After ducking into simple food stores run by the fifth-generation descendants of Gujarati merchants, stacked high with bags of spice and salted fish, Shakti leads me to a vendor cooking up a storm from a bolthole in a faded French colonial building. The sole menu item? Deep-fried parcels of gato pima, considered one of the stars of Mauritian street food. Stuffed with spring onion, chilli and coriander, the piquancy apparently depends on the vendor’s mood, and as for finding the location? “This place doesn’t really have a name,” laughs Shakti. “We would just say, ‘Oh you know the one, just down from the bus station, down that street’.”
At an outdoor food market, we pause to chat to Amina, an elderly Indo-Mauritian cooking roti, Indian-style “crêpes”, rolled up with cooked vegetables, a green brede sauce and a secret ingredient: orange and apple. At a dumpling restaurant in the city’s Chinatown, squeezed in a narrow corridor between two shops, I have my first taste of Miss Yong’s legendary boulettes (steamed dumplings in a broth), which are now considered part of the mainstream cuisine according to Shakti. There’s more Chinese delicacies, albeit with a Mauritian twist, at a Chinese bakery in a city laneway, where I sample chewy balls of gateaux zinzli (sesame), stuffed with black lentil instead of red-bean paste.

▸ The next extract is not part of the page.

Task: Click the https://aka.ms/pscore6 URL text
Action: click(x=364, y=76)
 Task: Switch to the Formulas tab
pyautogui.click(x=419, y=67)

Along with street food, Shakti also points out unique architectural characteristics: lava-rock bricks used in some of the older buildings; a handful of stately old French-colonial homes – now a rarity in the city; the Jummah Mosque, a beautiful blend of Indian, Creole and Islamic architecture that dates back to 1850. We meet some of the city’s characters, like a third-generation Mauritian man who has, quite literally, spent his life in his family’s street-front warehouse – he was born upstairs – and continues to run the family business, selling sacks of rice, sugar and powdered milk. There are also dozens of artisans in Port Louis who continue to ply their trade, and we duck into one true vestige – a 40-year-old letterpress run by a typographer named Kadress, who painstakingly handcrafts letters and punctuation models to print menus and letters for the French embassy, and even My Moris business cards, using a vintage Heidelberg machine. At one point, we take an elevator for a view over the city, where a Chinese clan has built a sky-high pagoda dedicated to Quanti, the god who represents merchants.
By the end of the tour, I bid Shakti goodbye and hop into a car bound for Le Morne Peninsula, a beautifully rugged landscape on the island’s south-west, where runaway slaves sought shelter. It’s an hour-and-a-half journey, just enough time to reflect on the tour, the people of Mauritius and the cuisine, with the cinematic landscape of the island through the window. Thankfully, I have some “popcorn” for the show – some leftover gateau zinzli.